Q6.Suppose a steel industry wants to form a Quality Circle. What would be the criteria that you would set to form it? What are the benefits that you see in forming a quality circle?
Quality Circles: Quality Circle is a small volunteer group of six to twelve employees doing similar kind of work. They voluntarily meet together on a regular basis to carry out frequent checks in their respective work areas for improvements. They use certain proven techniques for analysing and solving work related problems coming in the way of achieving and sustaining excellence so that they can bring about a mutual upliftment of employees as well as the organization. So basically a volunteer group is composed of workers, under the leadership of their supervisor who are trained to identify, analyse and solve work-related problems are collectively called Quality circle. They present their solutions to management for the improvement of organizational performance. Tue quality circles become self-managing after gaining management confidence. If anything could battle the dehumanizing concept of division of labour, it is Quality circle. It has brought back the concept of craftsmanship, which doesnt work well on an individual basis because it is uneconomic, but it proves a boon when used in group form. The prime motto of QC is improving occupational safety and health, improving product design, and improvement in the workplace and manufacturing processes. 1. Key Features of Quality Circle: They are formal groups. They hold meetings at least once a week on company time and are trained by competent persons who may be personnel and industrial relations specialists. Quality circles are generally free to select any topic they wish, but they cannot select salary related topics or other topics related to terms and conditions of work, because these issues are dealt with via other channels. 2. The Concept: The concept of Quality Circle primarily focuses on a workers value recognition as a human being, as someone who willingly takes on his job, his wisdom, intelligence, experience, attitude and feelings. It is just another part of human resource management considered as one of the key factors in the improvement of product quality & productivity. Quality Circle concept has three major attributes: Quality Circle is a human resource development technique. Quality Circle is a problem solving technique. Quality Circle is a form of participation management. 3. Objective of QC: There multi-faced objectives of Quality Circles: Change in Attitude.
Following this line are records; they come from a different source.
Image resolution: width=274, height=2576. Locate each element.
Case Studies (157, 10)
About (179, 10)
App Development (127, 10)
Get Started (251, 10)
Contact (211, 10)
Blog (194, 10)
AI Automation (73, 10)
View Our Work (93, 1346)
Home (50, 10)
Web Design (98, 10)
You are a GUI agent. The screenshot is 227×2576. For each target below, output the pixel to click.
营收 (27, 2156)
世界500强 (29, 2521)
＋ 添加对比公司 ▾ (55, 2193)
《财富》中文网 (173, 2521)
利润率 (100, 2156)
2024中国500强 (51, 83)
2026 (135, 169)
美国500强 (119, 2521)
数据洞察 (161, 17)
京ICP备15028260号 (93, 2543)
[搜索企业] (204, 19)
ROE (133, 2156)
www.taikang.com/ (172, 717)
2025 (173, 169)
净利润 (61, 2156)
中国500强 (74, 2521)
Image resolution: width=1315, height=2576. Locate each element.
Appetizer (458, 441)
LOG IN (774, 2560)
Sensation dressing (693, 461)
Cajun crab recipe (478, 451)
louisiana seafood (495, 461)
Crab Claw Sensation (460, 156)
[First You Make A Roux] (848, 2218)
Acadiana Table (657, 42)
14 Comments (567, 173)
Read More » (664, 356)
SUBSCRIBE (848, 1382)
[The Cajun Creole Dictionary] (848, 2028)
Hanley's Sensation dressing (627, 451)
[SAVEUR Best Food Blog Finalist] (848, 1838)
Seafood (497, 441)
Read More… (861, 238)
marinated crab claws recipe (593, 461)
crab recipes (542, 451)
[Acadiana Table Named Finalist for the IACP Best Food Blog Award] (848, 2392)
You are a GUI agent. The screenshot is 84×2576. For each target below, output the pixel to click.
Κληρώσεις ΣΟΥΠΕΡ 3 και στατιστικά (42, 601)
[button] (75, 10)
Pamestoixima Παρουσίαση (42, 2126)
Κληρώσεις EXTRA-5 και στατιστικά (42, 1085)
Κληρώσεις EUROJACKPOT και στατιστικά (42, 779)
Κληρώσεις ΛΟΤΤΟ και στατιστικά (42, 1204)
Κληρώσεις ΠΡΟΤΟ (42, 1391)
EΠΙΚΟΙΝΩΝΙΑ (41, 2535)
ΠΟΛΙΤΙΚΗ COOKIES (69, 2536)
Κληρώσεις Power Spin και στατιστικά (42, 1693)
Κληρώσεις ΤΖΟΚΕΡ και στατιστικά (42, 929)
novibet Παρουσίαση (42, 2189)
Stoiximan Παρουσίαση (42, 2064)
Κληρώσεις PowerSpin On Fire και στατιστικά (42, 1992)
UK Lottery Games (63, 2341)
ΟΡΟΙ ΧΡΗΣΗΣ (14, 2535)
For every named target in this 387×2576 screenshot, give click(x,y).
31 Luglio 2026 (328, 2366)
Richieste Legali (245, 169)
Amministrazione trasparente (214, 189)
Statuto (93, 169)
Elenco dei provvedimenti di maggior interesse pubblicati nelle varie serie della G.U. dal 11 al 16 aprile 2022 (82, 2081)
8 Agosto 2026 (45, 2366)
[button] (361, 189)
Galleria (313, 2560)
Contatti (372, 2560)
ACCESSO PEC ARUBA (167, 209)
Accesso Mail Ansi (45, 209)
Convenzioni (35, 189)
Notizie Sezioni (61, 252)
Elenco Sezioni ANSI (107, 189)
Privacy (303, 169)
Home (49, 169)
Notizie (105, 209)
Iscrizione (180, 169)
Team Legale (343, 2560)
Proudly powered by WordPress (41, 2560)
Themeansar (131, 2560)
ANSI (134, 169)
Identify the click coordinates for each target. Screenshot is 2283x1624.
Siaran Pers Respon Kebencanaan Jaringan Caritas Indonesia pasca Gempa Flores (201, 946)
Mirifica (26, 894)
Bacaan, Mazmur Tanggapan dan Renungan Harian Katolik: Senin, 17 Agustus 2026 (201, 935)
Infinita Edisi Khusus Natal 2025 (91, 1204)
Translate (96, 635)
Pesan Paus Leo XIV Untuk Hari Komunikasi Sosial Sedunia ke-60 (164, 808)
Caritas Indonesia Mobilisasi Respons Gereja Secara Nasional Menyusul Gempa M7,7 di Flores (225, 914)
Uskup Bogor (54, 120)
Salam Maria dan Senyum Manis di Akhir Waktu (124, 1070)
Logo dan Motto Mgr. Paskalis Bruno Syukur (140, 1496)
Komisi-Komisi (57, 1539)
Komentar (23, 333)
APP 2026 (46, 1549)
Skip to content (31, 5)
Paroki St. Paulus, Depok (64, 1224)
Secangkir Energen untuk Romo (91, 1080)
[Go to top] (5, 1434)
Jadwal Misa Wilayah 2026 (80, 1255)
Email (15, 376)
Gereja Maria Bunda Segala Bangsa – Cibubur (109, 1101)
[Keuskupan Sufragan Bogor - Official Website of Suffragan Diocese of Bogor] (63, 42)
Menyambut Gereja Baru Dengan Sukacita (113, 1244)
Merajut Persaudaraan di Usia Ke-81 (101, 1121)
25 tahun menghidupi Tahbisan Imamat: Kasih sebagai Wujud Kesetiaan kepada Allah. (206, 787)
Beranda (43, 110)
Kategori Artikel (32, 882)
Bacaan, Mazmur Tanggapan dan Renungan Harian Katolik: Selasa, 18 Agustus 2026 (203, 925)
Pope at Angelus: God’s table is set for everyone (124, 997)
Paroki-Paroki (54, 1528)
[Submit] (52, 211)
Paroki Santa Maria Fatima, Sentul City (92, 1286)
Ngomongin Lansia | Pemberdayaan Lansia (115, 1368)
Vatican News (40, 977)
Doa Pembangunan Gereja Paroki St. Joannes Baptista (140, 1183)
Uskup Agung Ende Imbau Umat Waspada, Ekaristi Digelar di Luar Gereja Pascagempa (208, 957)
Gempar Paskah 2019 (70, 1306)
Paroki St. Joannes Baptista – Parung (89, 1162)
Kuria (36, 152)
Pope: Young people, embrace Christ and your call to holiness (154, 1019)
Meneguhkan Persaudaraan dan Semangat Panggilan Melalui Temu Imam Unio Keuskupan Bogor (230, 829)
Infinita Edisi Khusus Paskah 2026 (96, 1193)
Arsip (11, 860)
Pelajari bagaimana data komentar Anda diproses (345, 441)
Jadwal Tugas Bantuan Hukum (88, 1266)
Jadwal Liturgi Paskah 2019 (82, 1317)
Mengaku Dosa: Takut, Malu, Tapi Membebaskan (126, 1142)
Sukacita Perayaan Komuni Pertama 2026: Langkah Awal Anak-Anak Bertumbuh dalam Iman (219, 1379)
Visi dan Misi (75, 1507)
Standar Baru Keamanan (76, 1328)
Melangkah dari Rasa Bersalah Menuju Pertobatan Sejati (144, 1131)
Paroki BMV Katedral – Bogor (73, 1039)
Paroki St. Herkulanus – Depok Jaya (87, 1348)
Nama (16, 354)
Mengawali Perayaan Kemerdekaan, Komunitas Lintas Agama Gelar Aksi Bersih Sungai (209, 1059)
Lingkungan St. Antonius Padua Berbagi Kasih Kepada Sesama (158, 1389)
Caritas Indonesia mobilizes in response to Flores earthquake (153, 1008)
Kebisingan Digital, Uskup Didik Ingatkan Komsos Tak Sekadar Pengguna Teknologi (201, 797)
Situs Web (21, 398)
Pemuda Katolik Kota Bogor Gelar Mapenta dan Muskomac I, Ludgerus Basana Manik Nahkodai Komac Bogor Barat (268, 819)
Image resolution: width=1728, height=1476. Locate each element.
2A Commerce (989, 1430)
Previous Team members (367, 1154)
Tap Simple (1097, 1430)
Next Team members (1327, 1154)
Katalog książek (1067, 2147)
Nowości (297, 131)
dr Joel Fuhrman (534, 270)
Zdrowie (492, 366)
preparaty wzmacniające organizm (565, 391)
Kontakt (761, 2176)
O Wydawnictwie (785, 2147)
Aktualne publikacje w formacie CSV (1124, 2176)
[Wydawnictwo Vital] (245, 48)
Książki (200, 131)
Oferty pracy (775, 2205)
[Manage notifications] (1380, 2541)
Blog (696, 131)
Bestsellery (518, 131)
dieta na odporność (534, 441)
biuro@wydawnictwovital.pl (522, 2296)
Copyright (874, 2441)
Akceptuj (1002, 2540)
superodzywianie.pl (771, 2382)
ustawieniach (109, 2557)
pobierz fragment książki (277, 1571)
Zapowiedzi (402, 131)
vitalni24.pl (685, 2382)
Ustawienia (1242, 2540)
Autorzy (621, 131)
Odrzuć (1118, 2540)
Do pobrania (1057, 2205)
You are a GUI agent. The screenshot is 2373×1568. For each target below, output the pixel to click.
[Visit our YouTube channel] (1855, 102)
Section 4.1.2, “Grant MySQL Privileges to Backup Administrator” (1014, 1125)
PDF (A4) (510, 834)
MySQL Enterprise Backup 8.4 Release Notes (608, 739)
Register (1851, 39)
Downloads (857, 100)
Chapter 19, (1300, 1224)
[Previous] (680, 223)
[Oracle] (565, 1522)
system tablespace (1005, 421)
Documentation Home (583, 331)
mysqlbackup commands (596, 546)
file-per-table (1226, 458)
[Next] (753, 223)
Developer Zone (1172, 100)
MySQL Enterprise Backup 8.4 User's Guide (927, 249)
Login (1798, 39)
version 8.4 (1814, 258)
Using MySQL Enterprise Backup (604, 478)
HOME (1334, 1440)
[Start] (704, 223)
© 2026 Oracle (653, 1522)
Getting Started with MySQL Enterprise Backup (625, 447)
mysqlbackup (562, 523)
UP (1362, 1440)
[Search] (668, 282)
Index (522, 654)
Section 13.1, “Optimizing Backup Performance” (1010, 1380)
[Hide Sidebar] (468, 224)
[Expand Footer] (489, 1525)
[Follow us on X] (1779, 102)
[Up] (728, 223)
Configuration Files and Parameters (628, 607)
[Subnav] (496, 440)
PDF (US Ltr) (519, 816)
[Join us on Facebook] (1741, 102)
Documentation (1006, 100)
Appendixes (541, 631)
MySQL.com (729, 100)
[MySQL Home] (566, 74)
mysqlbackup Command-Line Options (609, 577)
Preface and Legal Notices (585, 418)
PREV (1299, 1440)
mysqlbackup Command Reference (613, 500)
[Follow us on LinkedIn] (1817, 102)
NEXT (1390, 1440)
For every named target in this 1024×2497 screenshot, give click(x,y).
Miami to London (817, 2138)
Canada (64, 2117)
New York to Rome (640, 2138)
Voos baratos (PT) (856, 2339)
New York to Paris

Self-Development Development of Team Spirit Improved Organizational Culture Benefits of Quality Circles: The quality control concept did not get an easy acceptance in India. It took two decades to get acceptance in India, after its introduction in Japan. The reason might be differences in the industrial context in the two countries. Japan needed it for its survival in a competitive market. India had a reasonably protected, sellers market, with consequent lethargy towards efforts to improve quality and productivity. However, with the policy of liberalization of economy and privatization of infrastructure development, contexts changed. The concept now needs to be looked upon as a necessity because it benefits in the following ways: Team Work: It helps to eradicate inter-team conflicts and clashes and enhance the concept of team spirit. Positive Attitude: Employees start working with a positive attitude towards work, assuming it as their own work. They develop a Can Do and I care attitude. Personality advancement: Quality circle practice helps to learn new skills and also brings out the hidden potential of employees. Positive working environment: It improves the organizational working environment and involves employees in every process, right from a small decision to a big deal. Increased productivity: It helps in increasing overall productivity of organization by improvement of work processes and reduction of excessive costs. They increase operational efficiency, improve quality, and promote innovation.